Window on Eurasia: Arbitrariness and Corruption vs. Terrorism and Extremism -- The Real Culture Clash in the North Caucasus



Paul Goble

            Staunton, March 31 – There are “two worlds” in the North Caucasus with distinctive cultures, one consisting of “the people of the force structures” whose arbitrariness, corruption and criminality are promoting the rise of the other, one often characterized by terrorism and extremism, according to a longtime commentator on that region.

            And the only way out, Maksim Shevchenko, the chief editor of “Kavkazskaya politika,” argues, is for the federal center to reach out over the heads of the first world to members of the second who are acting as they are only because the force structures leave them with no other choice and who have, perhaps surprisingly, a reservoir of sympathy for Moscow.

            Shevchenko made that provocative argument in a March 14 speech to the Social Council of the North Caucasus Federal District, the text of which was posted on Friday evening, the logic of which deserves careful consideration even if both of the “worlds” he is talking about are likely to reject it at least on first reading (kavpolit.com/kavkaz-dva-mira-dve-kultury/).

            He argues that “in the Caucasus today, two societies exist in parallel – the so-called people of force, who mask themselves under the term ‘state,’ and all the rest who are resolving the social, economic, and confessional questions” on their own to the best of their ability and understanding, sometimes forming Cossack societies and at other times mountain jamaats.

            Such a situation, Shevchenko suggests, is of course true for “all of Russia.”  But “in the Caucasus, with its natural democratic traditions of popular governance” – traditions Russians had but largely lost in the 20th century – “this situation leads to the most serious and tragic consequences.”

            The “strong people” are those which form “the triad of the bureaucracy, the force structures, and the so-called financial institutions.” They are supplemented by the criminal world whose members have ties “with all three heads of the neo-imperial eagle” which for some reasons it is considered appropriate to call the authorities.”

            “The system of relations of the overwhelming majority of these people are based on personal ties which must not be called simply corruption” because they form a system of administration “which in principle excludes any forms of the democratic development of society” as a threat to itself and its members.

            To be sure, Shevchenko continues, not everyone who is a part of these institutions wants to behave in this way, “but they are forced to support the rules of the game” or face the most serious, even deadly consequences.

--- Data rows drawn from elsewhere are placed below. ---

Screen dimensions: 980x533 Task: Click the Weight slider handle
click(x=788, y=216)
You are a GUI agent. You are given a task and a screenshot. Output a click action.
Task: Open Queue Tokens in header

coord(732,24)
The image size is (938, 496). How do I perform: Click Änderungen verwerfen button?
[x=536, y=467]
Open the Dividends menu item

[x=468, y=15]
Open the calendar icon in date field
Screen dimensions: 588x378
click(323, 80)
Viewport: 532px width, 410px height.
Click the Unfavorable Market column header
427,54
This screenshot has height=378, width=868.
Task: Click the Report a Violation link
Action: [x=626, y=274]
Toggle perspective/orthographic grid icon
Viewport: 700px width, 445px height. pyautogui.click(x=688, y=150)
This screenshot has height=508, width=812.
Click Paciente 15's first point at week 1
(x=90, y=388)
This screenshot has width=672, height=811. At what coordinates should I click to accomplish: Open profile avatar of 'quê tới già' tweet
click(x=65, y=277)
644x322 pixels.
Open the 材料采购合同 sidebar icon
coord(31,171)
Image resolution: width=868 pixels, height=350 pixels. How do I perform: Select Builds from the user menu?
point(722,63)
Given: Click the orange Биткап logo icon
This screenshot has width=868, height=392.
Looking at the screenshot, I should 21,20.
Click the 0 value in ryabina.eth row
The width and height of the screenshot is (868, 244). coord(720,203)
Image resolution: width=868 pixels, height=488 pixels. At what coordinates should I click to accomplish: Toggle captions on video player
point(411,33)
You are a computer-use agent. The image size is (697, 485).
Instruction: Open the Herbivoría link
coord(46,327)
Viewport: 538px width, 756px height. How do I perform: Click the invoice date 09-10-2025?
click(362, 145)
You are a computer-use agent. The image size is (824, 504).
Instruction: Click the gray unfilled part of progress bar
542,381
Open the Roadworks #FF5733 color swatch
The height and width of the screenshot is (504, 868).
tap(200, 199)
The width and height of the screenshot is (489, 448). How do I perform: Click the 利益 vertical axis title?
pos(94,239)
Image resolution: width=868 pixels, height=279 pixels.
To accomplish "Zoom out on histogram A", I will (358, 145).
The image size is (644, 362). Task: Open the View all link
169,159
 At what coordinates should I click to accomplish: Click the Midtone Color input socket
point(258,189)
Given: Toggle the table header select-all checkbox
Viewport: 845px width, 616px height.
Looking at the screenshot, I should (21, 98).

            All the rest of the population in the North Caucasus, he argues, consists of individuals and groups who are simply trying to arrange their own life “in part not thanks to but in spite of the so-called organs of state power (the triad and the criminal world).” These individuals do not oppose the state as such so much as those who rule in its name.

            The inability of these members of the second world to achieve their goals because of the actions of the people of force” leads “not simply to distrust in the effectiveness of the institutions of power but also to their direct denial” or “in the best case” to the ignoring of what the authorities are trying to do.

            North Caucasians, he writes, “are seeking an alternative to the social and political schemas which have been discredited by the corrupt power of the triad and the criminal world.” And in many cases, they are finding these alternative models of social organization in ethnic or religious traditions.

            If one considers the problem from this perspective, Shevchenko insists, “there is no difference between the attempts at self-organization of life in the Cossack stanitsas and that of the mountaineer jamaats” – except that the Cossack leadership is prepared to cooperate with the triad at the expense of the communities in whose name they profess to speak.

            The jamaats in contrast view the authorities as illegitimate in principle, but in both cases, “this situation offers great opportunities to radicals and terrorists of all masks and nationalities,” from jihadism among the Islamic groups and “radical nationalism” among the ethnic Russian ones.  And that is dangerous not only ideologically but practically.

            Each of the two worlds in the North Caucasus justifies its existence by pointing to the shortcomings of the other, Shevchenko says; but there is a way out.  It requires the intervention of the Russian president and his plenipotentiary representative in the region who must recognize that their “many ally” is not those who masquerade as the state “but the people who are attempting to establish their own parallel structures of administration.”

            That may not be easy for Putin and his aide because some of those seeking to establish these structures have ideologies entirely foreign to the two of them, but it is at least possible, Shevchenko says, because of the still high level of trust in the federal authorities among a population that has little good to say about local ones.

            Journalists are constantly reporting on this reality, Shevchenko says, but tragically, “they are being killed and will continue to be killed” because “the profession of journalist in the Caucasus is one of the most dangerous.” If Moscow is clever, it will provide protection to journalists there, even to those who criticize it.

            That is because these journalists and the people they are reporting on are “the allies of those who want the advancement of the norms of democracy, justice and freedom as written in the Constitution but neither heard nor seen in the Caucasus.” To the extent the Kremlin wants those values too, it should look beyond the triad to the people.